L’indemnisation de l’erreur de diagnostic technique

Civ. 3e, 7 janv. 2016, FSP+B, n° 14-18.561

Suite à l’acquisition par la société Valmy d’un immeuble en mai 2003, une société d’architectes, a établi en août 2003 un diagnostic technique de l’état apparent de l’immeuble excluant la nécessité de travaux importants dans un délai de cinq ans. La société Valmy a ensuite vendu l’immeuble par lots en décembre 2003. A partir de 2006 des fissures importantes ont été constatées dans les parkings en sous-sol.

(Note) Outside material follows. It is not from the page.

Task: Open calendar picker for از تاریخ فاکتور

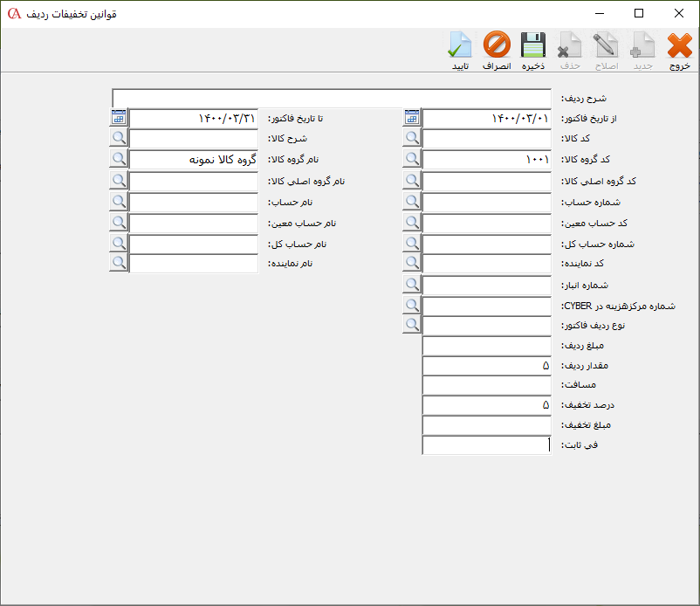Action: pos(412,118)
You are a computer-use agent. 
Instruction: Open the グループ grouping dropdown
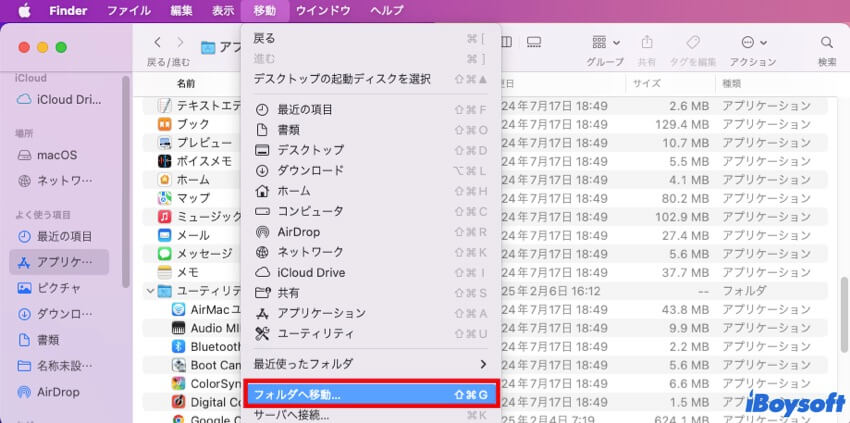point(605,43)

La société Valmy a attaqué la société d’architectes qui avait affirmé que l’état général des bâtiments était correct et n’avait relevé qu’une seule fissuration.

La Cour d’appel a limité l’indemnité due par la société d’architectes au coût des travaux de reprise des désordres ainsi qu’au coût des étaiements mis en place dans les parkings et au paiement des frais d’expertise.

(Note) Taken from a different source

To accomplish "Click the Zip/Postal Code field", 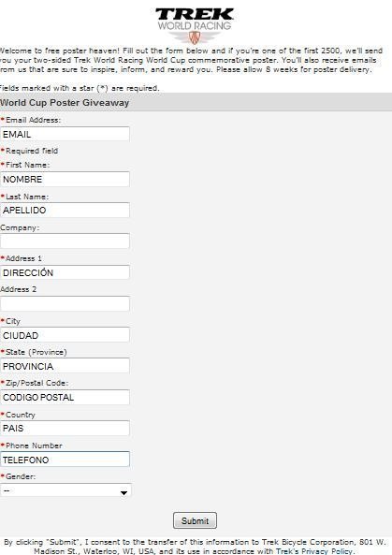I will 65,397.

La Cour de cassation lui a donné raison en relevant que « même si le diagnostic réalisé en application de l’article L. 111-6-2 du code de la construction et de l’habitation avait révélé le véritable état des sous-sols, l’erreur de diagnostic n’était pas à l’origine des désordres et les travaux de reprise auraient dû être entrepris par la société Valmy. La Cour d’appel, devant laquelle la société Valmy sollicitait la condamnation de la société Studios architecture au paiement du coût des travaux de reprise et des frais annexes et qui, sans être tenue de procéder aux recherches prétendument omises, a pu retenir que le lien de causalité entre l’obligation du vendeur de recourir aux travaux et l’erreur du diagnostiqueur n’était pas démontré, a légalement justifié sa décision de fixer le préjudice au surcoût des travaux rendus nécessaires par l’aggravation des désordres entre 2003 et 2011 ».